What is required:
Copy the whole listing below exactly, with nothing left out.

Records shown:
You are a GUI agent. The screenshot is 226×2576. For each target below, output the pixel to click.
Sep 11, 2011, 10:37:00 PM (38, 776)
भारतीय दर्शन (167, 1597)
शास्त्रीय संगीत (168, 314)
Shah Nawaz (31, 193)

Output:
You are a GUI agent. The screenshot is 226×2576. For each target below, output the pixel to click.
Sep 11, 2011, 10:37:00 PM (38, 776)
भारतीय दर्शन (167, 1597)
शास्त्रीय संगीत (168, 314)
Shah Nawaz (31, 193)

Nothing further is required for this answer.